Timer resolution

Hi,
We tried with nanosleep on HiFive Unleashed u540 of 1ns and got delay of approx 100-130usec.What could be the cause for this delay?
2) What is the lowest clock resolution that can be achieved?
3)What is the lowest sleep time that can be set?

Thanks!

Hi Pankaj Joshi,

The CPU clock frequency on your HiFive Unleashed FU540 chip is probably close to 1GHz. 1GHz is 10^9 Hz. So the cycle period, being the reciprocal of the clock rate, is 1/10^9 seconds, or 1 ns. The minimum time period that you’re seeking to delay for, then, is probably roughly identical to the the CPU clock rate. That means that using a library call like nanosleep() for this purpose – particularly one that will call into the kernel, and most likely involve an M mode transition in the kernel – is probably not the best approach here.

Assuming you’re designing specifically for the FU540 at 1GHz, if you want to delay for a single CPU cycle, it’s probably best to simply use a single “nop” assembly language instruction.

That written, 100-130µs does seem surprisingly long, even for calling nanosleep().
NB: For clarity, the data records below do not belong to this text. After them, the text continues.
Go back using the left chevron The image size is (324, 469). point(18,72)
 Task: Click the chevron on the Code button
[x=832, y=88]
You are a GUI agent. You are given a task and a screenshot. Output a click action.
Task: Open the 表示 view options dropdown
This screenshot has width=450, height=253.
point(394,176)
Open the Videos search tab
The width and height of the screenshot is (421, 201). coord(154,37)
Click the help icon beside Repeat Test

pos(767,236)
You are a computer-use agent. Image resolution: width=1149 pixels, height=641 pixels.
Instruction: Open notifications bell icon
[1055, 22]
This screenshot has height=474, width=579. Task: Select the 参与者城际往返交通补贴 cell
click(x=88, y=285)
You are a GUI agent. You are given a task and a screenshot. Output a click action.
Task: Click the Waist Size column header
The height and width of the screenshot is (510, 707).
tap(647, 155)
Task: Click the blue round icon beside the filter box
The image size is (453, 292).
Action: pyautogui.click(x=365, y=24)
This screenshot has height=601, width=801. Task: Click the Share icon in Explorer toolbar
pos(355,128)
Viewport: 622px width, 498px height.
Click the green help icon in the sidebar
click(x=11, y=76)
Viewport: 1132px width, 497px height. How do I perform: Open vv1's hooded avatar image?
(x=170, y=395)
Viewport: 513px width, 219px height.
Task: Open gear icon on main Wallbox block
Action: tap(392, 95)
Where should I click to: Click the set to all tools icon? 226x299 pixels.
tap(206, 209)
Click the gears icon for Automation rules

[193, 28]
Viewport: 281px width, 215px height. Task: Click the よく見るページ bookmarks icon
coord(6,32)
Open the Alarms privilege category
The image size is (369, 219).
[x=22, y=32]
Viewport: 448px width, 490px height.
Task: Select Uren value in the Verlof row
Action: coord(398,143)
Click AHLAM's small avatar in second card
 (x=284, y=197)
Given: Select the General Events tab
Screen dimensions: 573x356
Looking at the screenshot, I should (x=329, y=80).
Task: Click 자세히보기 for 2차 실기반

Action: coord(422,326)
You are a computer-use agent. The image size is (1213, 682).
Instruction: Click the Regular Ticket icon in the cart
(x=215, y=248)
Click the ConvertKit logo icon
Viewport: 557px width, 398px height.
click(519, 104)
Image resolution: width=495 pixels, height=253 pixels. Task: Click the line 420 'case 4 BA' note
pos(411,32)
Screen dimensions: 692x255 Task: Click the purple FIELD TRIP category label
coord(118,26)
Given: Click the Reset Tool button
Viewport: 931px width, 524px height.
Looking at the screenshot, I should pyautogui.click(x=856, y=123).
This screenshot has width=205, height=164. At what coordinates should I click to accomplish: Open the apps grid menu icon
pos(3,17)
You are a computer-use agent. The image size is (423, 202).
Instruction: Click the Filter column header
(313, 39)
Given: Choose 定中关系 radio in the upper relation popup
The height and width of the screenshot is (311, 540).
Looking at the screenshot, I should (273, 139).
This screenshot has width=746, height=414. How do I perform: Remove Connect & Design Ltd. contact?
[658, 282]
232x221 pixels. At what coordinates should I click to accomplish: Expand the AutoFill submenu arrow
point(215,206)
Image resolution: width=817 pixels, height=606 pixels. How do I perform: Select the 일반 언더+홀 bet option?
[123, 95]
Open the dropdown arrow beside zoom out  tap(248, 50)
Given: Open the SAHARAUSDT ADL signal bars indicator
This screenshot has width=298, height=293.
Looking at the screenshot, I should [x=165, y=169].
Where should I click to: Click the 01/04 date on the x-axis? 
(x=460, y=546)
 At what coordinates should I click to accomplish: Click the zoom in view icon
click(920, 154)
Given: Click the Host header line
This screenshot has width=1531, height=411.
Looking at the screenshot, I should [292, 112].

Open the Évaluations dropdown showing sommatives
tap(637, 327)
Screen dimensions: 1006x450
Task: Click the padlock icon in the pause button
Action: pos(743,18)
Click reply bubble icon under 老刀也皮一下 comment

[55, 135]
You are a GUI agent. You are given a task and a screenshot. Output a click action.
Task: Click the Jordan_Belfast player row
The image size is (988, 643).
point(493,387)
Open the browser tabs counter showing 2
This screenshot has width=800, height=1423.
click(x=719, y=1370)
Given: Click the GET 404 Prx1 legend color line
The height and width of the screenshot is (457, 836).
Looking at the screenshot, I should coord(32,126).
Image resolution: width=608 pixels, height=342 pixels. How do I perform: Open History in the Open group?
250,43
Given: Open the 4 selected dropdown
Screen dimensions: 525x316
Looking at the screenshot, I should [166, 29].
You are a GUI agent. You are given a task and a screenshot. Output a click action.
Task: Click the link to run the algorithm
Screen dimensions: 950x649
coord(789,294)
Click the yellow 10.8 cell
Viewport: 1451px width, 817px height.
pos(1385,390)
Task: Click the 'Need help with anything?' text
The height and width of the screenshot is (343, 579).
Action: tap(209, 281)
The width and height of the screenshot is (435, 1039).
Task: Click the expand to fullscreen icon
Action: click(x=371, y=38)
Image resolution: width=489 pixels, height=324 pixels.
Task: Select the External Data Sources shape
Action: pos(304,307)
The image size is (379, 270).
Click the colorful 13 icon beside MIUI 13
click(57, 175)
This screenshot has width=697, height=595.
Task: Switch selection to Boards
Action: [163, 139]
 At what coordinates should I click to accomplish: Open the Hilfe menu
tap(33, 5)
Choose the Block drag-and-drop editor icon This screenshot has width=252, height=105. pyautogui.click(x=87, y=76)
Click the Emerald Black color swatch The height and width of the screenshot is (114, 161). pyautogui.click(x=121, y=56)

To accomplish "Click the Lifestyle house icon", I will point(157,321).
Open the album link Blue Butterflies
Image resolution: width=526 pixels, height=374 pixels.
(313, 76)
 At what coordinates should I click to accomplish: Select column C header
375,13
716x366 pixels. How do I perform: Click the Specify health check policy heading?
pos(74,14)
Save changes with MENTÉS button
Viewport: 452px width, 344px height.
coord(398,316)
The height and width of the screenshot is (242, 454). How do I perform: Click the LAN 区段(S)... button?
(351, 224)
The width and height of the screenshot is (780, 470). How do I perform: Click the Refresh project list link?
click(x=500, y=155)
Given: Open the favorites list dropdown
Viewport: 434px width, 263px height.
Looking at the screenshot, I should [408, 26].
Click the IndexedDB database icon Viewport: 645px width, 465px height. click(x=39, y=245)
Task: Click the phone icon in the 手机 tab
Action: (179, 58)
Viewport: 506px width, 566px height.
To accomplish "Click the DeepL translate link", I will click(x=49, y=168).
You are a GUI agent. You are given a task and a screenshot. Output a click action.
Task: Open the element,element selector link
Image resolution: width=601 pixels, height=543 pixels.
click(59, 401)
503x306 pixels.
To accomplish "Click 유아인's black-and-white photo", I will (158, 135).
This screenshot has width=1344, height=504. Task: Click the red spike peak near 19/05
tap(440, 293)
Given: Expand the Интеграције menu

My assumption would be that the benchmark timing harness that you’re using probably represents a significant fraction of this time. Other simultaneous load on the system could be another factor here.

See also: Cycle Counts on Unleashed Board Seem Innaccurate?

Hi,
i tried to check clock cycles on HiFive Unleashed FU540 i am running following code to read the cycles

#include <stdio.h>

#define read_csr(reg) ({ unsigned long __tmp; \

asm volatile ("csrr %0, " #reg : “=r”(__tmp)); \

__tmp; })

#define write_csr(reg, val) ({ \

asm volatile ("csrw " #reg “, %0” :: “rK”(val)); })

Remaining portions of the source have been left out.